AI Tool Pipelines — Automate Your WorkflowsAI Tool Pipelines

AI entrepreneurship

Building small, paid-from-day-one AI products that actually generate revenue. Pricing on value, focusing on weekly active use, and using boring stacks so the differentiation lives in the AI workflow.

Key takeaways

  • Ship a PAID-from-day-one micro-tool, not a free product hoping for ads. $5–$15/month subscriptions clear $1k MRR with ~100 users — ad models need 100x more.
  • Pick a problem you have personally hit twice in the last month. Your own pain is the cheapest market research available.
  • Use Stripe + Supabase + Next.js as the boring stack. The differentiator is the AI workflow, not the framework.
  • Price on VALUE delivered (saves user 2 hours = charge $10–20), not on cost (LLM tokens = $0.02). Cost-plus pricing leaves 80% of the value on the table.

Frequently asked questions about this category

How much does it cost to build an AI micro-SaaS?

Under $50/month in infrastructure to get to first paying customer (Vercel + Supabase + Stripe free tiers, plus LLM API spend). The dominant cost is your time, not your bill.

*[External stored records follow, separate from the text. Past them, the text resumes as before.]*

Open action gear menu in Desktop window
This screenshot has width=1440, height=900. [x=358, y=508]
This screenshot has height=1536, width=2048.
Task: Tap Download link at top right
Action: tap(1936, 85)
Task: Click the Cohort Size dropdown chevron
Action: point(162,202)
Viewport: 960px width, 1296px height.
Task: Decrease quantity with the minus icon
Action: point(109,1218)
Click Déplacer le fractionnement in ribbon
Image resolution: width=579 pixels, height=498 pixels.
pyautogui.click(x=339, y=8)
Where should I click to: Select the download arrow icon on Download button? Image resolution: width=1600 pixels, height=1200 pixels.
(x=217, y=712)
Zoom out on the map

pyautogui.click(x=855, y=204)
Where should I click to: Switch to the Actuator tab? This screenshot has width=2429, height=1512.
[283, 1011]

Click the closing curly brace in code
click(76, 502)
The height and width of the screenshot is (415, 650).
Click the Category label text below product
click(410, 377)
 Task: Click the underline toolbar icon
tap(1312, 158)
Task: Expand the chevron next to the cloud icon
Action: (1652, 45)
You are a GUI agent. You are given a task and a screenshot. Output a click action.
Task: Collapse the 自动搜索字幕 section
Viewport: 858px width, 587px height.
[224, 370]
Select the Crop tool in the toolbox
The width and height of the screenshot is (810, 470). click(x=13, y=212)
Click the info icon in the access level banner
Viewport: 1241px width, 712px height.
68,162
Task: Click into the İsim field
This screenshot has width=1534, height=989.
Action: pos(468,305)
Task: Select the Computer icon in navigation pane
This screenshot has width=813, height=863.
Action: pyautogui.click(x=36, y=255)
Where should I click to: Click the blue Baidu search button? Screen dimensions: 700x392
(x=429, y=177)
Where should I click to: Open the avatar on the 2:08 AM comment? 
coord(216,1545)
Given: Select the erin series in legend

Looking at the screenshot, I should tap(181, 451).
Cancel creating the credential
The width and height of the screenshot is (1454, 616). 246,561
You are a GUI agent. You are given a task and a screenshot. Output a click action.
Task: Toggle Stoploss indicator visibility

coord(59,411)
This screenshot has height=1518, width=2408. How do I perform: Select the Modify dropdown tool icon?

How do I price an AI micro-SaaS?

Survey 20–40 target users with "if this didn’t exist, what would you do?" The answer (hours of manual work, $X on Fiverr, $Y on a competitor) is the value. Price somewhere between 5% and 20% of that value, not as a markup over your token cost.

Should I build my AI product as a Chrome extension, web app, or API?

Web app for broadest reach and easiest billing. Chrome extension only when integration with another product’s UI is the core value. API for B2B developer tools — where the integration IS the product.

How long until an AI side project replaces my salary?

For most successful micro-SaaS founders, 18–36 months from first paying customer. The fast-growth stories are survivorship bias. Plan for the slow path, treat fast growth as upside.

What is the most common reason AI side projects fail?

Building a feature, not a product. A clever AI workflow that nobody updates their workflow to use is not a business. Focus on weekly active use of paying customers — if that number is not growing, no amount of new features will save the project.